では、1000人の人間がずらりと揃って、日本で一番エネルギーを使う場所、東京駅の前で水を撒いたらいったいどうなる? まち丸ごとの大実験が実施されると聞いて、さっそく現場へ。
7月27日は猛暑日。東京駅前の丸の内・大手町・有楽町に広がる「大丸有」エリアの温度計も、昼間は35度近くまで上昇しました。夕方、東京駅前と皇居をつなぐ巨大な目抜き通り「行幸通り」に浴衣姿の老若男女が続々と集まってきました。
1000名近くの人による打ち水大作戦「行幸通り浴衣de打ち水」(主催 大手町・丸の内・有楽町 打ち水プロジェクト実行委員会)の始まりです。
日本の古来の生活の知恵「打ち水」。道や庭先などに水を撒いて温度を下げる、究極のアナログ節電法。古風などと、ナメてはいけません。水しぶきが涼しげ、といった精神的な効果にとどまらず、水が蒸発する際に大気中の熱を奪う効果で体感温度が「1.5~2度」くらい下がる、という科学的裏付けもあるとか。
本当かいな?
この猛暑日、コンクリートジャングル東京のど真ん中で、もし「2度」も下がったらかなり爽快なはず。でもこればかりは、説明を聞いただけではピンとこない。この身体で実感してみなければ、わかんない。
午後5時半を回った頃、いよいよ「打ち水」が始まりました。
ずらりと並んだ浴衣の人々が、ひしゃくを手にとり水を撒く。飛沫が飛び散り、歓声があがる。昼間の灼熱の太陽に暖められた大都会は、みるみるうちに濡れていき、その上をさあっと夕方の風がぬけると……。
すっと爽やかな空気が生まれました。
籠もっていた都会の熱が、どんどん奪い去られていく。あー気持ちいい。主催者の測定では、打ち水前に「31.6℃」あった温度が、打ち水後は「30.2℃」に変化。たしかに「1.4℃低下した」結果が出たのでした。
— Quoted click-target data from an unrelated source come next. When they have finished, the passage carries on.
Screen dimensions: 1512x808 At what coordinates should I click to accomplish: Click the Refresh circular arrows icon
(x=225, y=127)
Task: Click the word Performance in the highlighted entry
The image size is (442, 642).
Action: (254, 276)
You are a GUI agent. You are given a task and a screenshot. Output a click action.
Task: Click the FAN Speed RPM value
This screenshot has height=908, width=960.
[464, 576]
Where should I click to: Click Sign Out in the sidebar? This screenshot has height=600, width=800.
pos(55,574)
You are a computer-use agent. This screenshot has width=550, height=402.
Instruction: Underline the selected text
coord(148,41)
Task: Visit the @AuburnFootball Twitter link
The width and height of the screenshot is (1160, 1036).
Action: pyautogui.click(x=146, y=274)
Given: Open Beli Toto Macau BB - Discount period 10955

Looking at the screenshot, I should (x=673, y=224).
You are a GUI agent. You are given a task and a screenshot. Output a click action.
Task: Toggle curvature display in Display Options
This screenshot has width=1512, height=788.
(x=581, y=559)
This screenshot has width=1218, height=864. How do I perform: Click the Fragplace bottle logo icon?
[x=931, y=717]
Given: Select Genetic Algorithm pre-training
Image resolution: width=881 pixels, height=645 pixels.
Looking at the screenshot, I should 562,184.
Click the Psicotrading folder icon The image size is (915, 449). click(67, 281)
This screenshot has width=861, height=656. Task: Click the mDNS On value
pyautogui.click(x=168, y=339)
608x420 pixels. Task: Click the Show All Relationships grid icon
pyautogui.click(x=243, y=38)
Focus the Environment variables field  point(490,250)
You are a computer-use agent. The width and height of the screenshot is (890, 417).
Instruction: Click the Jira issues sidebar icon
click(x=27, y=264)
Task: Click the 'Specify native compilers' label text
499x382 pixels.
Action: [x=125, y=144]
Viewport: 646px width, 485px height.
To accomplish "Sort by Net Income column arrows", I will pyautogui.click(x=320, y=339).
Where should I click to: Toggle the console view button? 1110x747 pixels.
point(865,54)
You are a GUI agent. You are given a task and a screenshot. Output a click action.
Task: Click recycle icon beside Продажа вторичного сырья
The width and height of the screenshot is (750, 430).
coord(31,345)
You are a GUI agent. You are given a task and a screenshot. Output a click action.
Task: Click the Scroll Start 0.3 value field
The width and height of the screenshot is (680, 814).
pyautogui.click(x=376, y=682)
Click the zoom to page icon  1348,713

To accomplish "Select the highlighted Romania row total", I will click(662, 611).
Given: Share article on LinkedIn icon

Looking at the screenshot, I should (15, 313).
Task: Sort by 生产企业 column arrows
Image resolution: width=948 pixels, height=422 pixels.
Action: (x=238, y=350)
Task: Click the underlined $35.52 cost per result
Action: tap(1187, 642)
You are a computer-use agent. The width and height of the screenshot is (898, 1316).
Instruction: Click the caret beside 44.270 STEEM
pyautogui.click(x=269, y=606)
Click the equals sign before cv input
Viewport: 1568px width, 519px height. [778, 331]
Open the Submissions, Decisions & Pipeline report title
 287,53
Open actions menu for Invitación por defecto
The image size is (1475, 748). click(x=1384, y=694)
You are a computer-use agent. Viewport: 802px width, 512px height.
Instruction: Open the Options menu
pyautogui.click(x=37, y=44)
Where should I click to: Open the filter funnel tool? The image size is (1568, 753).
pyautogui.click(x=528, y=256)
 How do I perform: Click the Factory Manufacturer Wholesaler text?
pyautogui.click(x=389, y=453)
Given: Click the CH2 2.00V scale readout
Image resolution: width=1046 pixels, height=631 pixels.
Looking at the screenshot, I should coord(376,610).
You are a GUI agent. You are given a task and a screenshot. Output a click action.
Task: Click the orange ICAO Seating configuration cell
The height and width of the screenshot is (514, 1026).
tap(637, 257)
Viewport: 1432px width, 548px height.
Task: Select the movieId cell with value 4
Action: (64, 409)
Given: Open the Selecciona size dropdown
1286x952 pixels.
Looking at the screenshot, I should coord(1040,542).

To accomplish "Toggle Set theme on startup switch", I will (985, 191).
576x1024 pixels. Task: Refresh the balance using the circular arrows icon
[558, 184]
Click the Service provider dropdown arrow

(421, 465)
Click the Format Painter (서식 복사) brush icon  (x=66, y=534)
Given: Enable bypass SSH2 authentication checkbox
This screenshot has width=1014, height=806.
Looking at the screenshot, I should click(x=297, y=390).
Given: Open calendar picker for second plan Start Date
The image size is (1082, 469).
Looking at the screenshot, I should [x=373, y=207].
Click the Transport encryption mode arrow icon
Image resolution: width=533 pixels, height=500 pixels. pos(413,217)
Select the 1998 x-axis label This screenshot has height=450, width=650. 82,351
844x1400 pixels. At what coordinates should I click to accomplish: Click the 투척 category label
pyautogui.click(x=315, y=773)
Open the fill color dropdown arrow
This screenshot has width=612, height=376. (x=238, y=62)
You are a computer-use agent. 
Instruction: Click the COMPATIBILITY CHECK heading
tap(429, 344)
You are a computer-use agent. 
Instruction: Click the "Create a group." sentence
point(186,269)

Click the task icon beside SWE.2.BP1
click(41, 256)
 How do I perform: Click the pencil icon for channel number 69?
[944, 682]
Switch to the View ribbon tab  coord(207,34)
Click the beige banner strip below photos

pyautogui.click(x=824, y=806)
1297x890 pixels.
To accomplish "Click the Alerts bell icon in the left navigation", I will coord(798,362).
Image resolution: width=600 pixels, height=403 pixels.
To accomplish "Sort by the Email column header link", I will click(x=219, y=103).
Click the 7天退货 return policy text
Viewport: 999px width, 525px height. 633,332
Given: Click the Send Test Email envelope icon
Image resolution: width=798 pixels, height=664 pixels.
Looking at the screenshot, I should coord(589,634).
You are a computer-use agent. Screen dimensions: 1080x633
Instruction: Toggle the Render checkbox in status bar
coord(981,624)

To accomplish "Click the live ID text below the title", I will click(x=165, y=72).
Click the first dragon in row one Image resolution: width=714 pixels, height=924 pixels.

「打ち水は、五感を使って温度の変化を察知する『感測』なんです」とウェザーニュースお天気キャスターの澤田南さん。
「私の出身地ニューヨークでは聞いたことのない方法だけど、すばらしい知恵デスネー」と、丸の内の外資系企業に勤める黒人女性。
「楽しかった。おうちでもやりたい」と小学生の女の子。
でも一つだけ要注意!
朝夕の打ち水は、暑さを緩和させる効果があるものの、昼間に大規模な打ち水をしても逆効果なんですって。知ってました?
水蒸気が拡散できないために、湿度の上昇の方が気温の下降よりも数値が高くなってしまう(産業技術総合研究所の実験から)せいだとか。気をつけましょう!
さて、今回「感測」できなかった方も、まだ間に合います。
7月27日~8月31日の間の夕方、丸の内仲通り周辺の93のショップや施設では、路面に打ち水をして涼感とともにお客を迎える「打ち水weeks 2012」を展開します。「感測」希望者はぜひ、夕方の「大丸有」エリアへ。
できるだけ暑い日こそ、その効果が体感できるはずです。